● Action item:
Show every line of the data that includes the word "selected".

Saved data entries
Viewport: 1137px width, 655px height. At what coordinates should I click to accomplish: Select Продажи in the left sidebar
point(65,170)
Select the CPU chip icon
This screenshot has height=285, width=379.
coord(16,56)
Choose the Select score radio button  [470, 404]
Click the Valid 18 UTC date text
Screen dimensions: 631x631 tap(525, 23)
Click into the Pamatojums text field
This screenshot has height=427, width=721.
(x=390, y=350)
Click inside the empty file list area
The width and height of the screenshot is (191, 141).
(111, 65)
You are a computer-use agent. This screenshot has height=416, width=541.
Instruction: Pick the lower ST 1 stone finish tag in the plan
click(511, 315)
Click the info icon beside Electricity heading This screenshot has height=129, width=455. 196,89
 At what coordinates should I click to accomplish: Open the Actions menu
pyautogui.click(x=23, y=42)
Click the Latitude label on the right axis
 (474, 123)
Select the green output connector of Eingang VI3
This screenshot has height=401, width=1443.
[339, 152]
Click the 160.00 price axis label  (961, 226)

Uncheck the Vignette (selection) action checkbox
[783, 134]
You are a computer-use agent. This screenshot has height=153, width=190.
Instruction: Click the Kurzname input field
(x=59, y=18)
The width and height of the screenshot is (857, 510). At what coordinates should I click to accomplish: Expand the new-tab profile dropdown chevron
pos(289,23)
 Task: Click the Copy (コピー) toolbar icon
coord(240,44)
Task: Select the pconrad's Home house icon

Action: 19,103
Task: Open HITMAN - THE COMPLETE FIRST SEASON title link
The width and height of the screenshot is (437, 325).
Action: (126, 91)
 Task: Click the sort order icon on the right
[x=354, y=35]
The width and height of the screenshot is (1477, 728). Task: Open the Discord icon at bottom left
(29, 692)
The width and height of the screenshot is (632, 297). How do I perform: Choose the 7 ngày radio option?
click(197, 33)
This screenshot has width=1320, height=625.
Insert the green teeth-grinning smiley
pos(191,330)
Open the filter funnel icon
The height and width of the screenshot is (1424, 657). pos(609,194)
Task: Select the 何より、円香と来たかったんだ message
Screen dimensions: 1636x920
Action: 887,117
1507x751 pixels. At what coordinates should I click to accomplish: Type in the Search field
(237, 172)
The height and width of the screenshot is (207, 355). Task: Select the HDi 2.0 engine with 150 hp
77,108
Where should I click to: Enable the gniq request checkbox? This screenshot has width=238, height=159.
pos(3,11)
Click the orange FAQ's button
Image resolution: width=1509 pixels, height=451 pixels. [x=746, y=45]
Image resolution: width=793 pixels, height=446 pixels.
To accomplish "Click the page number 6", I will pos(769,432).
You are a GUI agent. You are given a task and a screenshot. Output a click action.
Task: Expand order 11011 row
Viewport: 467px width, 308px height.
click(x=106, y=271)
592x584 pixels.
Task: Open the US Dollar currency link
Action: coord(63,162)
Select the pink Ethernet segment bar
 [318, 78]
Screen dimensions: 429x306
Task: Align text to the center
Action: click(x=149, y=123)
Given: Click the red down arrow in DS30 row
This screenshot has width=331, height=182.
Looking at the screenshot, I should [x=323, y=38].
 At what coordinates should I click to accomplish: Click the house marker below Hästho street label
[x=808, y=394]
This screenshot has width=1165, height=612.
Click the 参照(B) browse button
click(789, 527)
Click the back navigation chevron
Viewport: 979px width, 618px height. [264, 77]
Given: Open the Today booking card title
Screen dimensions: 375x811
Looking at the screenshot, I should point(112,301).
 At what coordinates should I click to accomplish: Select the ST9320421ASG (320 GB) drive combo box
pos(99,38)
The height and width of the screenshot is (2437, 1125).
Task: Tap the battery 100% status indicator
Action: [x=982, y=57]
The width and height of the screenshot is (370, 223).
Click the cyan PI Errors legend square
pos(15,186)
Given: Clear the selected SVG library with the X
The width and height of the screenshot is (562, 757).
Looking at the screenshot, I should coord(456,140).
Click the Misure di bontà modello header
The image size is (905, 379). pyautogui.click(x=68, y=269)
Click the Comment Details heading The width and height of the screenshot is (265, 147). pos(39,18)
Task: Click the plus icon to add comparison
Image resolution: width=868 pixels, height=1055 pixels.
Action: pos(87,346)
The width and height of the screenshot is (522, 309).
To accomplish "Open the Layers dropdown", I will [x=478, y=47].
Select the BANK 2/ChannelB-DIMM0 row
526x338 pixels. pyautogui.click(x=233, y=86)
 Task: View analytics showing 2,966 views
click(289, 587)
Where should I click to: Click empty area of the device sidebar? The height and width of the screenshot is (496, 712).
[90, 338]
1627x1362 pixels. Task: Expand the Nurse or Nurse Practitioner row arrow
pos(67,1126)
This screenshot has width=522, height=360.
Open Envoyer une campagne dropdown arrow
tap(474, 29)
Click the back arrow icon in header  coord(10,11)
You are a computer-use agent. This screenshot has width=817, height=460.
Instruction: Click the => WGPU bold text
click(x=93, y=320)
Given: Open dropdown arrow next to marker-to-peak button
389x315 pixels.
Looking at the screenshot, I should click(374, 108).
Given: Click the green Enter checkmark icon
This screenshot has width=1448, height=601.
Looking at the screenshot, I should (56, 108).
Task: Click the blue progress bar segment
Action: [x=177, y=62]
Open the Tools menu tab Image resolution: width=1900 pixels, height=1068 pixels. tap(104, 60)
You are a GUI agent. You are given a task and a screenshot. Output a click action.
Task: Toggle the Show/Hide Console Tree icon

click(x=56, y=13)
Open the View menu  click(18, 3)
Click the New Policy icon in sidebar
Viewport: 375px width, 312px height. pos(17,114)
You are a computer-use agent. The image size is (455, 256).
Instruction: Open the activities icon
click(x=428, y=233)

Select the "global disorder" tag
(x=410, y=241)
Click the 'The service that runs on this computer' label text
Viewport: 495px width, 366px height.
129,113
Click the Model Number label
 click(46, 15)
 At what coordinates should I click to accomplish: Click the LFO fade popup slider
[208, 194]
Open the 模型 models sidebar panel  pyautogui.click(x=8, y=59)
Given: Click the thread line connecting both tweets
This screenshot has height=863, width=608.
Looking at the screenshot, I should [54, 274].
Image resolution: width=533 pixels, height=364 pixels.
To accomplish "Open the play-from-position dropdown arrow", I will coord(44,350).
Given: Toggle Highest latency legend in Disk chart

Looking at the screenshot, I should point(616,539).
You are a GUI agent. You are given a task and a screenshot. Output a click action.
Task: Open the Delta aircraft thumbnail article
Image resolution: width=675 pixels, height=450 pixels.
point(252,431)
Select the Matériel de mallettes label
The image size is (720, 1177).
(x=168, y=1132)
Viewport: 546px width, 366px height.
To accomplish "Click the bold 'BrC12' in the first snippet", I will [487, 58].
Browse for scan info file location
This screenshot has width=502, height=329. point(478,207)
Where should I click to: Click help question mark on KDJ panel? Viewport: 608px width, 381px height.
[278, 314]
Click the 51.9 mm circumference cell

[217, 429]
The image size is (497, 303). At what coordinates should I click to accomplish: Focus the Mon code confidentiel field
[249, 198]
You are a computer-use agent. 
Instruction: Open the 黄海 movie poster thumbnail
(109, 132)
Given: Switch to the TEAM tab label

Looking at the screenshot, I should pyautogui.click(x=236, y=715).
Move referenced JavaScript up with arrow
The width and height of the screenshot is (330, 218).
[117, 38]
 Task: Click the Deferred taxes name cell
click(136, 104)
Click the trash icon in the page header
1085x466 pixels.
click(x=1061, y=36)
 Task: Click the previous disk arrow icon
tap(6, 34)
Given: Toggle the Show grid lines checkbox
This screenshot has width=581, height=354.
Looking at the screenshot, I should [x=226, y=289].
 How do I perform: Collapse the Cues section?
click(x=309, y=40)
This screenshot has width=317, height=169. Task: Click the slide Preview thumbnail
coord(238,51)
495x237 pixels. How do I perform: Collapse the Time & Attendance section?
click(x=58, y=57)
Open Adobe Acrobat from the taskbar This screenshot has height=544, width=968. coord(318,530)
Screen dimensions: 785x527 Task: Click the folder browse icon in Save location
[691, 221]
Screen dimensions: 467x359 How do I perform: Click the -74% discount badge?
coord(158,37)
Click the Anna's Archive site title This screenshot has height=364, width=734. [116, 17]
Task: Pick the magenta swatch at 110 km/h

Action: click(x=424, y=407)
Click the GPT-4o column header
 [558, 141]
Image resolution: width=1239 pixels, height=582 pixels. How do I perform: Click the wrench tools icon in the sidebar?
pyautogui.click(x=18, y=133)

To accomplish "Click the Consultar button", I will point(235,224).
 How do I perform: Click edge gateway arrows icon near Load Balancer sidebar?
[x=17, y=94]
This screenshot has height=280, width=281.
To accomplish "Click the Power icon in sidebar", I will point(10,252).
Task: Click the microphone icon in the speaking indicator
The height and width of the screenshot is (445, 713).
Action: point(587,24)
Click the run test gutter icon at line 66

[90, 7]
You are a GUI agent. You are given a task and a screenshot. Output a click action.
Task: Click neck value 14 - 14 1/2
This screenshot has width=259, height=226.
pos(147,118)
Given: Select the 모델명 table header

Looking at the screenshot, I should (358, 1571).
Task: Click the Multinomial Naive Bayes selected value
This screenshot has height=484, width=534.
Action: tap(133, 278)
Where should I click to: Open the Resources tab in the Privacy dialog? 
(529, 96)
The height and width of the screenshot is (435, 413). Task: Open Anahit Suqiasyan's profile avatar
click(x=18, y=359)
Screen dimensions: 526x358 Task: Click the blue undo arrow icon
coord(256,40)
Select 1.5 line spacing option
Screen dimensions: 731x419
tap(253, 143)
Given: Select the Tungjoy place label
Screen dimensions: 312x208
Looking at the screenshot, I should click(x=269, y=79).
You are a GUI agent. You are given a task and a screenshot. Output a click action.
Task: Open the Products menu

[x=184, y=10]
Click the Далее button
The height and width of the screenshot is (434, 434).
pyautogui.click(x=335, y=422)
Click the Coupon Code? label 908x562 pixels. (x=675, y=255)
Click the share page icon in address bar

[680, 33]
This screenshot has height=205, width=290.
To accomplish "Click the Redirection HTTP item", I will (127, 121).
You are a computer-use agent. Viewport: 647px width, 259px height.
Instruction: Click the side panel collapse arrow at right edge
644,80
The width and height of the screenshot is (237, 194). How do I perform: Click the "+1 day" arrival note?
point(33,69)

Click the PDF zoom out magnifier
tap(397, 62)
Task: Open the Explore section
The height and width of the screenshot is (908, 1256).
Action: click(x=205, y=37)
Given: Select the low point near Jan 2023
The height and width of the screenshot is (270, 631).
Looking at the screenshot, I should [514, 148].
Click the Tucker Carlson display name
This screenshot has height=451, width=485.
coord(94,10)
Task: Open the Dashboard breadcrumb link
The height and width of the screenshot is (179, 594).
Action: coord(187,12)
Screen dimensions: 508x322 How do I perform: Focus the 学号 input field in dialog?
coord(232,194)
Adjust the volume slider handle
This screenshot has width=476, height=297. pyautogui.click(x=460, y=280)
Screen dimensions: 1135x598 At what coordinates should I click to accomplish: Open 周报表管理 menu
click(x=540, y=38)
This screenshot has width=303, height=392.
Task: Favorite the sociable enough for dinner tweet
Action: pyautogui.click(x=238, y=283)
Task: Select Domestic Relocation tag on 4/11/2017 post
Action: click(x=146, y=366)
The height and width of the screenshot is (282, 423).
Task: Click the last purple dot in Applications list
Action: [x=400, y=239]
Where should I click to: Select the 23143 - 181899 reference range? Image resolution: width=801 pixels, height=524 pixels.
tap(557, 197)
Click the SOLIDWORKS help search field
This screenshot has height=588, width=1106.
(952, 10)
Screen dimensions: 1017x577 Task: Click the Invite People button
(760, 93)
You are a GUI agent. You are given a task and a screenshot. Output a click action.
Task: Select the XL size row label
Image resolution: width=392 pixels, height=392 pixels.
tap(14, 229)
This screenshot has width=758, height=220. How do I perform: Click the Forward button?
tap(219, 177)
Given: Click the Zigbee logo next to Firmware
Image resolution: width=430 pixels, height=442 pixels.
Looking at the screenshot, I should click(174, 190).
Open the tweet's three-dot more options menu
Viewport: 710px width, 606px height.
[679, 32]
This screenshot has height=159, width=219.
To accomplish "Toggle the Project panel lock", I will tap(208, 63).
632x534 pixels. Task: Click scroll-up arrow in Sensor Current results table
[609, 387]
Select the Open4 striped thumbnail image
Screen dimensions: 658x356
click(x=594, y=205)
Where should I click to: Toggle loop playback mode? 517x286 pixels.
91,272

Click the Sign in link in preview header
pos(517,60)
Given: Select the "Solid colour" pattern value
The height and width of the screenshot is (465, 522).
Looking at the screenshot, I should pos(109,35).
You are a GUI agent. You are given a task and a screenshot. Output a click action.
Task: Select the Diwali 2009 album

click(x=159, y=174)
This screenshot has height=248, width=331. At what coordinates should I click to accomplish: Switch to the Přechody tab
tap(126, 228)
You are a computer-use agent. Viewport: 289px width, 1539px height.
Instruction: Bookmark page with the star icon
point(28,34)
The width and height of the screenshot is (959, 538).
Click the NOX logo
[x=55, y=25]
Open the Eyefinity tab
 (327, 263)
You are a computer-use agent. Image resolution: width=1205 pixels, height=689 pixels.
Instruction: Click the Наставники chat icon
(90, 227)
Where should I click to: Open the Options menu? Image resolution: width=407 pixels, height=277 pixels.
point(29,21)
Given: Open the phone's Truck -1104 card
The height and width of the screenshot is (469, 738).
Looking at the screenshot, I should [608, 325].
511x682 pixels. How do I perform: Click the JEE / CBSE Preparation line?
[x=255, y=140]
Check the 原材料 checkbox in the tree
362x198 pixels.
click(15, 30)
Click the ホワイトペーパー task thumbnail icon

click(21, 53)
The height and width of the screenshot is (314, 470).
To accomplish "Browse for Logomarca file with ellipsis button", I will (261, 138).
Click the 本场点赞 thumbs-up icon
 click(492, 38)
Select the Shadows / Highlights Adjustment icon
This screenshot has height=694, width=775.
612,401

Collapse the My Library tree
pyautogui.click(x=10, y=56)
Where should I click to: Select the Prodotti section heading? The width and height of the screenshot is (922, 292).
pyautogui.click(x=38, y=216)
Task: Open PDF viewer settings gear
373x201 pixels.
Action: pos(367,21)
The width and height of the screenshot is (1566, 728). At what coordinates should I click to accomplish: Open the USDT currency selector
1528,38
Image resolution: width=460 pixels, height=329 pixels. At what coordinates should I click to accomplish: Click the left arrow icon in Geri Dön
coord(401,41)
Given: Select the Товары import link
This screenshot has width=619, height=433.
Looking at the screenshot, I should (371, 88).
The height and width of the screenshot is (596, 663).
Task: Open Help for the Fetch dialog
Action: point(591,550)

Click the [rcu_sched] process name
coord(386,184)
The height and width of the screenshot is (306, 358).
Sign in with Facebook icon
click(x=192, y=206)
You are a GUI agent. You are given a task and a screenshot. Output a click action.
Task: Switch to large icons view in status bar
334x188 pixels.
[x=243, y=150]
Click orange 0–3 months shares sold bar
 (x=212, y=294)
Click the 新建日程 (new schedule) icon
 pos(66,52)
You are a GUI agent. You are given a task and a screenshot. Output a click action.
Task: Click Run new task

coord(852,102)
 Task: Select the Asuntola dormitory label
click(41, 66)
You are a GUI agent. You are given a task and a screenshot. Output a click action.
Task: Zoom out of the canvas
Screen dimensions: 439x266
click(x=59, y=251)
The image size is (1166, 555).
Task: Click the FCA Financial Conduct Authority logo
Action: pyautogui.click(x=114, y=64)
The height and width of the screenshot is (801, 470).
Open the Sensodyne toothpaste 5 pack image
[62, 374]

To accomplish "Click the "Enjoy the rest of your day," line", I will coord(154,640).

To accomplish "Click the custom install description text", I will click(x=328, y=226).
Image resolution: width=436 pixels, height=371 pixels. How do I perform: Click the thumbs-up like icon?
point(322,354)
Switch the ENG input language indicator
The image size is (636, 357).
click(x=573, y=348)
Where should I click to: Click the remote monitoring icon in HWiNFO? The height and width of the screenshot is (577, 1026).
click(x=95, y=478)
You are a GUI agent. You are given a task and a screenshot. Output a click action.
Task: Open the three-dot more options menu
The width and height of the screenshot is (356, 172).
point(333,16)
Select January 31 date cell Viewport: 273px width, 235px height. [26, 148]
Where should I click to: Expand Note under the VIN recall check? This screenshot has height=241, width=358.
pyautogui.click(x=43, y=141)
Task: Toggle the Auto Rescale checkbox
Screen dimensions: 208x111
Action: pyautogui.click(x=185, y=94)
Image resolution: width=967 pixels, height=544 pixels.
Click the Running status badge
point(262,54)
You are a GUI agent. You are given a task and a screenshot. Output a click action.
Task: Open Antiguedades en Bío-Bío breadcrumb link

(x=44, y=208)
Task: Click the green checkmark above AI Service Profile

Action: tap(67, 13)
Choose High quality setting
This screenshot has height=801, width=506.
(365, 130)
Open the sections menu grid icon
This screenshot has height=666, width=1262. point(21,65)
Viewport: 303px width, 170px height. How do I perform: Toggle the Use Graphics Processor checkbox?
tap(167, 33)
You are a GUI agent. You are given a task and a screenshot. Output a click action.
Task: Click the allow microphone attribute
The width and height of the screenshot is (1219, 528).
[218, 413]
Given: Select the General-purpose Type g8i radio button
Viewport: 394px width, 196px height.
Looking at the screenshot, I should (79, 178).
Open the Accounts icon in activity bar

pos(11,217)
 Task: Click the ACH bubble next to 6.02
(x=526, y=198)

● Exercise result:
Given: Clear the selected SVG library with the X
Task: Click the Multinomial Naive Bayes selected value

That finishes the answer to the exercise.